El otro como medicina
No es un predicador ni un gurú. Trata de buscar —aunque pudiera parecer extraño— cómo ser feliz. Lo hace desde la escritura, desde la conversación. Pero lo que más le importa no es el éxito, sino el sentimiento.
Estudia el bienestar como un alquimista moderno, y ha llegado a una conclusión poderosa: dar a los demás es la cura más profunda para el dolor propio.
A veces, el alma duele sin tener dónde.
Duele como duele la lluvia en los huesos, como el eco de un abrazo que no llegó. Y entonces uno se enrosca hacia adentro, como caracol asustado, buscando alivio en la penumbra del yo. Pero aprende —y enseña — que la salida no está hacia dentro, sino hacia afuera. Que el bienestar emocional no se encuentra acumulando, sino ofreciendo.
Dar, no como quien se sacrifica, sino como quien se encuentra.
Porque el acto de dar —una mano, una palabra, un pan, una sonrisa— tiene la extraña alquimia de transformar el dolor en sentido, y el vacío en conexión.
Dar puede ser tan simple como preparar un café sin que se lo pidan. Como mandar un mensaje que diga “pensé en vos”. Como escuchar sin mirar el reloj. Como ofrecer asiento en un tren repleto.
Como frenar para dejar pasar a alguien con apuro, como cubrir a un compañero que llegó tarde, como preguntar “¿cómo estás?” y quedarse a esperar la respuesta.
Y yo conozco a esas personas, que representan a tantas otras, son mis amigos, mis amigas: Conchi, Eva, Claudia, Hilda, Fabiancito, Emilio, Antonio, solo por citar a algunos.
Recibir también es un arte.
Es aceptar la comida que llega cuando uno está roto.

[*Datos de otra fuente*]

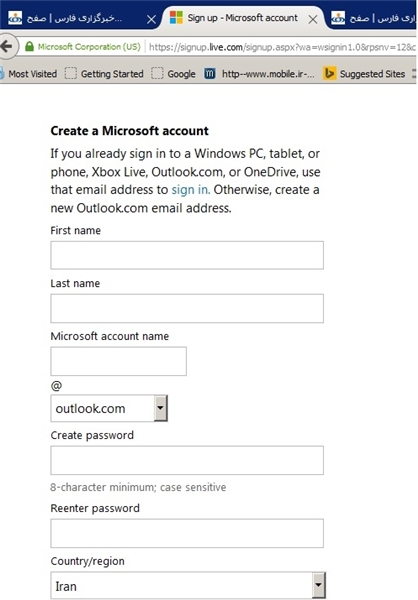Click the Fars news icon on rightmost tab
Image resolution: width=418 pixels, height=600 pixels.
[x=338, y=18]
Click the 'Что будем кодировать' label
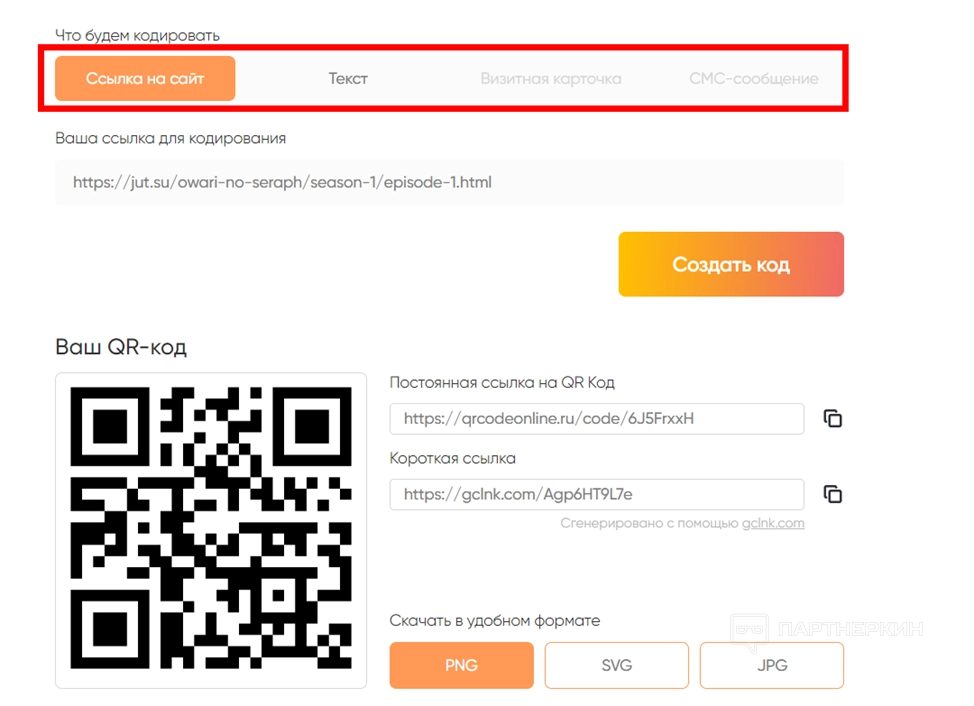 coord(137,35)

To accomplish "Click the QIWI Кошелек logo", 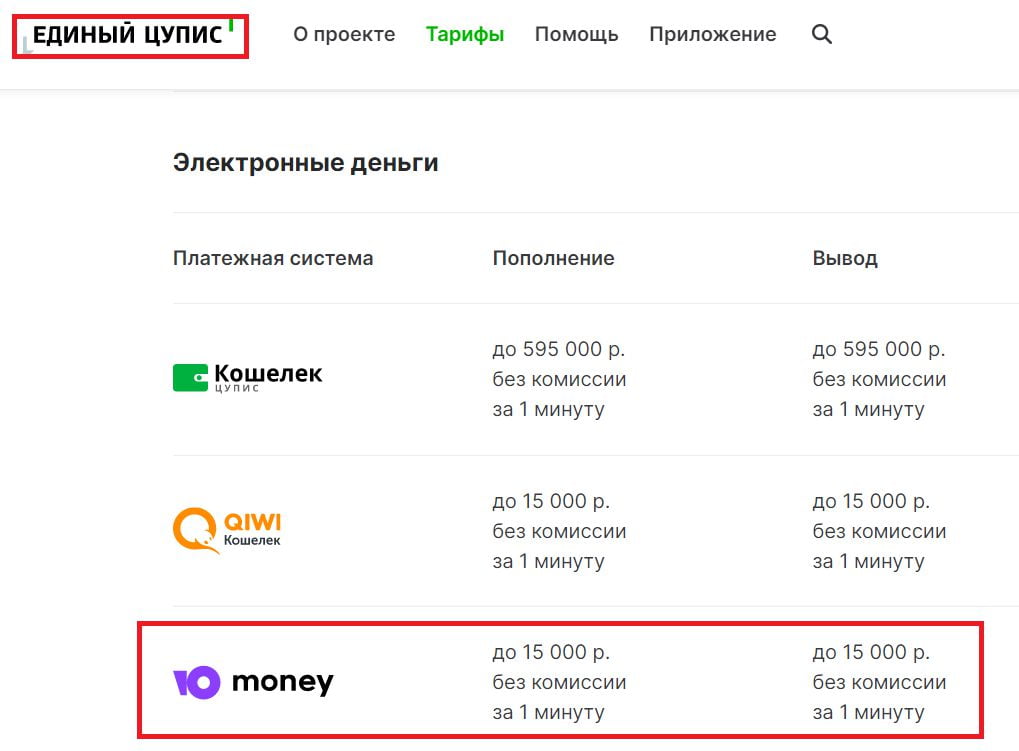I will click(228, 530).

Es dejarse abrigar cuando se nota el frío. Es no cerrar la puerta cuando alguien insiste en hacer compañía.
Los científicos, con sus microscopios y gráficos de colores, también lo confirmaron.
Cuando alguien da, aunque sea poquito, aunque sea una migaja, el cuerpo responde con un canto químico: endorfinas, dopamina, serotonina. Analgésicos del alma, medicina sin receta. Los actos de bondad iluminan el cerebro como una ciudad en fiesta.
Esto ya lo sabían los abuelos.
Lo sabían las abuelas que compartían el caldo en cuencos de barro, y los vecinos que arreglaban techos ajenos sin esperar nada más que el calor de saberse útiles. Lo sabían los niños que daban su juguete roto como si fuera un tesoro.
El altruismo, entonces, no es una limosna del que tiene al que no tiene.
Es un puente. Un espejo. Un idioma que no necesita traducción. Es el arte de recordarnos humanos, de ver al otro como parte de uno mismo. Porque en el fondo, dar no es perder: es multiplicarse.
Dar y también saber recibir.
Que no es fácil. Porque el orgullo, ese perro flaco, muchas veces muerde la mano tendida. Pero aceptar también es un acto de amor. Cierra el círculo. Sella la danza. Y cuando el círculo gira, y alguien da, y alguien recibe, y ambos se miran a los ojos —sin deuda, sin balanza—, sucede el milagro: el dolor se diluye un poco, el corazón se ensancha, y la vida, por un segundo, se vuelve canción.
Dicen que el mundo anda roto.
Que hay demasiada tristeza flotando en el aire. Tal vez. Pero si es cierto que cada acto de generosidad enciende una chispa, entonces todavía hay fuego. Entonces todavía hay esperanza.
Entonces, que no falten manos. Que no falten gestos.
Que no falten quienes dan. Porque en este mundo que a veces duele tanto, el otro puede ser —si se lo permite— la mejor medicina.